#### [Problem requirements]
Put the lines of the listing running from the one containing "Envois & Livraison (215, 2357)" down to the one containing "Funidelia dans le monde (363, 2329)", both included, into a JSON list of strings with one string per line and no blank lines.

Stored records
┌──
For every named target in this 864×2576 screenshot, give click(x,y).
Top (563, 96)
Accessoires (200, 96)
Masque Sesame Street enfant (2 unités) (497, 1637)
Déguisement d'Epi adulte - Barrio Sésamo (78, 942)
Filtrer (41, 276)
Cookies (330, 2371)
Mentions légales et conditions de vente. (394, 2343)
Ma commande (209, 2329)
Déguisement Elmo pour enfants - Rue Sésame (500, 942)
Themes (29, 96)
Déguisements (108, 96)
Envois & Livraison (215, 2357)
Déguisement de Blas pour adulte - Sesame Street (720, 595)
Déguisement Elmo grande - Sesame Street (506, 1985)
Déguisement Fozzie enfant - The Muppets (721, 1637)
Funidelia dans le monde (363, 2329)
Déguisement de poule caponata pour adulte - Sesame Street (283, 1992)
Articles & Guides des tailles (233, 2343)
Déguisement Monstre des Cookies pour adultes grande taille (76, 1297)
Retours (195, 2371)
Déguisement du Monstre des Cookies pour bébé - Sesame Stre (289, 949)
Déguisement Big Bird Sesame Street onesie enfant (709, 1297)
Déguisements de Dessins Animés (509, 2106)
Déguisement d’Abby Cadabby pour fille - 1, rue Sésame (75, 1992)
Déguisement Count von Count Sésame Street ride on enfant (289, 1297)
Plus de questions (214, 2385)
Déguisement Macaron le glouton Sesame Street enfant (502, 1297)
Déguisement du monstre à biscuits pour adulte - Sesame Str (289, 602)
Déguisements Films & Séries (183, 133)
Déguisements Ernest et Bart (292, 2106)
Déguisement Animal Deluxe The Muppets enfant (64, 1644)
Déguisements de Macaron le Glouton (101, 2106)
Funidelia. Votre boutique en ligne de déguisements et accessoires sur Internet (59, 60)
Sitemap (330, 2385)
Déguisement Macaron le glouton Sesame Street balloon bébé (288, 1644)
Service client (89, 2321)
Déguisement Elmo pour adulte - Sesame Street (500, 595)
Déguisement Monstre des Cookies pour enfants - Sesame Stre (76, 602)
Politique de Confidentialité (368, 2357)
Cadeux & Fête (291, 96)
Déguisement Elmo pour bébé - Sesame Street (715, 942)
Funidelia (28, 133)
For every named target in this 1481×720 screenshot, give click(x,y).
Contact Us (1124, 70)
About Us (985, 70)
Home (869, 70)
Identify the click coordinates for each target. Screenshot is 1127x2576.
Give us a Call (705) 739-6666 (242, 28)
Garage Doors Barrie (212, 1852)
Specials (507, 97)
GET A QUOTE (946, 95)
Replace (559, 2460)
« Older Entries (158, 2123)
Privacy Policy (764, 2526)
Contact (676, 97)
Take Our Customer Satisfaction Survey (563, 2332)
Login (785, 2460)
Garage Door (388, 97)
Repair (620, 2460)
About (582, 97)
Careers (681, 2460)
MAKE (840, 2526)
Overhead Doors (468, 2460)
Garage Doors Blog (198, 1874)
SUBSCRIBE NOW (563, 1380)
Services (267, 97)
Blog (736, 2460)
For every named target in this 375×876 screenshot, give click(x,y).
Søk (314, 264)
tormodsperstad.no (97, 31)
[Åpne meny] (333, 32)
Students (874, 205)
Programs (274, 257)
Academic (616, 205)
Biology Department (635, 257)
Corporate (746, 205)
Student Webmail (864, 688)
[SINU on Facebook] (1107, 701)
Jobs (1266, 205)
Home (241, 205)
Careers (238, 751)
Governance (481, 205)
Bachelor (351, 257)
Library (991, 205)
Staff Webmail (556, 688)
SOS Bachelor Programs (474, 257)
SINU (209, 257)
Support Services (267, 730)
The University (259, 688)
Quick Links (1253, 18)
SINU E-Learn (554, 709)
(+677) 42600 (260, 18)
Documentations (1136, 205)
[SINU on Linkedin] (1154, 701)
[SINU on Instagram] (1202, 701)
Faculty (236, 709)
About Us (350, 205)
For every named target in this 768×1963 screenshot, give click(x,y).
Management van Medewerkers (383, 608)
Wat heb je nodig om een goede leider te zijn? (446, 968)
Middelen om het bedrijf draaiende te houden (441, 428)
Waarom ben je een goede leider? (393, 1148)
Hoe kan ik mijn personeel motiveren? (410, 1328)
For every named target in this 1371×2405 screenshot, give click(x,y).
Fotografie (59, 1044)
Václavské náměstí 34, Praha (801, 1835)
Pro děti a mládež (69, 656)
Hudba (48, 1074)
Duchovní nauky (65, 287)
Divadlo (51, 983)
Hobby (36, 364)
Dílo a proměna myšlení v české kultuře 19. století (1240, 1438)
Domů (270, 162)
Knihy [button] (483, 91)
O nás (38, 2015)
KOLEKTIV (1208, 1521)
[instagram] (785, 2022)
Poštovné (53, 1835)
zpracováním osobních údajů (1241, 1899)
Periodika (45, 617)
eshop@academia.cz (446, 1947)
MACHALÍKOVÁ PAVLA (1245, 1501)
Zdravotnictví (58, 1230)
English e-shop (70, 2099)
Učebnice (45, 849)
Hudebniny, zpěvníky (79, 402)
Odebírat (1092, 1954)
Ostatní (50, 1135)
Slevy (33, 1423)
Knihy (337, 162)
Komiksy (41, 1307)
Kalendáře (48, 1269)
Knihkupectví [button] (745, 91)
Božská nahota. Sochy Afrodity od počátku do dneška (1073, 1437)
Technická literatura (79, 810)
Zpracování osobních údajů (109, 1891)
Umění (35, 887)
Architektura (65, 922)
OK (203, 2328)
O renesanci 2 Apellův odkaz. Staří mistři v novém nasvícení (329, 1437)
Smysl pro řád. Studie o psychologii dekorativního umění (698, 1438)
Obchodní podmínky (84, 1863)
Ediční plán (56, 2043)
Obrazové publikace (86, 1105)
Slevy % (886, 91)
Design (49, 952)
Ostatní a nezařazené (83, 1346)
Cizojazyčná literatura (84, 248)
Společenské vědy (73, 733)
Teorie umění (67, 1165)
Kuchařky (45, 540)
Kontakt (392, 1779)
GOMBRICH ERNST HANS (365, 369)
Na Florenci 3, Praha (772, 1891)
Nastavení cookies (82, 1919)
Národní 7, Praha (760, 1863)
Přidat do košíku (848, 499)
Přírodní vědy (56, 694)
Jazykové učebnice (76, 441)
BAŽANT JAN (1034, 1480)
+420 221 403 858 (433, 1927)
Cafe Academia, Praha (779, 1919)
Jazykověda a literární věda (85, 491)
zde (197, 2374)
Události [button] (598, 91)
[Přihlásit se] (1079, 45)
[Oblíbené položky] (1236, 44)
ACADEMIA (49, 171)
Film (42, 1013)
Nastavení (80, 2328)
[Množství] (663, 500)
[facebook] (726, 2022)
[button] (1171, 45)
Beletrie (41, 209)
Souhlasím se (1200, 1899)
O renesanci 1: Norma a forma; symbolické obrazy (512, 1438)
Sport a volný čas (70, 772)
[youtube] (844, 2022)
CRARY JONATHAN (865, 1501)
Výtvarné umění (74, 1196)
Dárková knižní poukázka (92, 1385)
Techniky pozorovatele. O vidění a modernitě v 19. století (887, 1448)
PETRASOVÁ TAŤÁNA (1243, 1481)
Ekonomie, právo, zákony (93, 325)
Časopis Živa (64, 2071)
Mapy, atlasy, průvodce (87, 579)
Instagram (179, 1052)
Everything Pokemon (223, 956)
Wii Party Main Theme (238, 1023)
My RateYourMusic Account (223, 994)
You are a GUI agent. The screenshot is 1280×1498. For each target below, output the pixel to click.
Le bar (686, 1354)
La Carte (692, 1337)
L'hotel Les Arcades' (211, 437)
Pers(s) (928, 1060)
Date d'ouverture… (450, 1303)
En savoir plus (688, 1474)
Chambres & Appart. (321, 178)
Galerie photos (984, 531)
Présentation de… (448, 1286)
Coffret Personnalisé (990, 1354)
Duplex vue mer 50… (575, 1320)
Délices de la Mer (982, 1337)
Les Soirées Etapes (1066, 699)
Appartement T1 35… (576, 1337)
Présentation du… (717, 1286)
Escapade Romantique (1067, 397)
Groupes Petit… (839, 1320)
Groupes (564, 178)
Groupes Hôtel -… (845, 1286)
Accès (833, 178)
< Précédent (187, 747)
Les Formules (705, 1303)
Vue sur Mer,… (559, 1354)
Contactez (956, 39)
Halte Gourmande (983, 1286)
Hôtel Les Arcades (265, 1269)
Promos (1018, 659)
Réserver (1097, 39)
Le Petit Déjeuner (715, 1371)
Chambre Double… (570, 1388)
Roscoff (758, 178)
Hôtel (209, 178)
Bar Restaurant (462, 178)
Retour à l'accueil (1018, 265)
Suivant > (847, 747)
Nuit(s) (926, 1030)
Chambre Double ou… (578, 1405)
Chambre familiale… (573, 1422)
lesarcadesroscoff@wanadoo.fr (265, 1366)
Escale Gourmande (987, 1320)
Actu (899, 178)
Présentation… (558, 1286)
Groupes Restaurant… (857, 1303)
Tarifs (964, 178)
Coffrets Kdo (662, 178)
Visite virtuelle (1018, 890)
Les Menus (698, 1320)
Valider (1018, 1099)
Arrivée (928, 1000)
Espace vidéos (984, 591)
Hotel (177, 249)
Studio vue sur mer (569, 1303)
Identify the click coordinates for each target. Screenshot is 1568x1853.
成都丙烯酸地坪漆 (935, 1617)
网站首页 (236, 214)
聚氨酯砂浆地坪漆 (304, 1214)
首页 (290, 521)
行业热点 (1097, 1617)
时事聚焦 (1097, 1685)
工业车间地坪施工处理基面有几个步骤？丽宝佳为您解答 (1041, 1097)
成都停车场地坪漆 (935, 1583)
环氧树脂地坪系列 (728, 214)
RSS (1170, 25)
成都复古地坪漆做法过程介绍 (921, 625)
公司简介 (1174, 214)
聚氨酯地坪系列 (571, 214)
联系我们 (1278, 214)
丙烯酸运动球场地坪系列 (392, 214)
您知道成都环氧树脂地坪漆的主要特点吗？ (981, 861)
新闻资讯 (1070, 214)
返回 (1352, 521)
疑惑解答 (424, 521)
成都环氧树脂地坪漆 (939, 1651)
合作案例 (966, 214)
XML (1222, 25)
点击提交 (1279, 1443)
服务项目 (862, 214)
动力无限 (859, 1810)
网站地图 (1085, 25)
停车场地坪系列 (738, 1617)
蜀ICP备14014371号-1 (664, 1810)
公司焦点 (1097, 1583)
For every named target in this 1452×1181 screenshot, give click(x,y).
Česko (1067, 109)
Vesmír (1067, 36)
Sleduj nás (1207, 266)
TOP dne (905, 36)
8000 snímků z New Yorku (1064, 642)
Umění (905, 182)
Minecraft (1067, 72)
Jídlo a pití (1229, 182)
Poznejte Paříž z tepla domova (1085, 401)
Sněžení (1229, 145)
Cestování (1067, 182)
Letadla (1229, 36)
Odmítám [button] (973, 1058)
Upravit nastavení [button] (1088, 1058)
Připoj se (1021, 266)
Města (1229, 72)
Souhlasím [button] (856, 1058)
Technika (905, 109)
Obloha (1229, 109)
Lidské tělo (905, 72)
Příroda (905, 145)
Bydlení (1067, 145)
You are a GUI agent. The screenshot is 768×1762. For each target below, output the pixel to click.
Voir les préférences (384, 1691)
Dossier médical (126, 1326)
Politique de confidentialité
└──
#### [Solved exercise]
[
  "Envois & Livraison (215, 2357)",
  "Déguisement de Blas pour adulte - Sesame Street (720, 595)",
  "Déguisement Elmo grande - Sesame Street (506, 1985)",
  "Déguisement Fozzie enfant - The Muppets (721, 1637)",
  "Funidelia dans le monde (363, 2329)"
]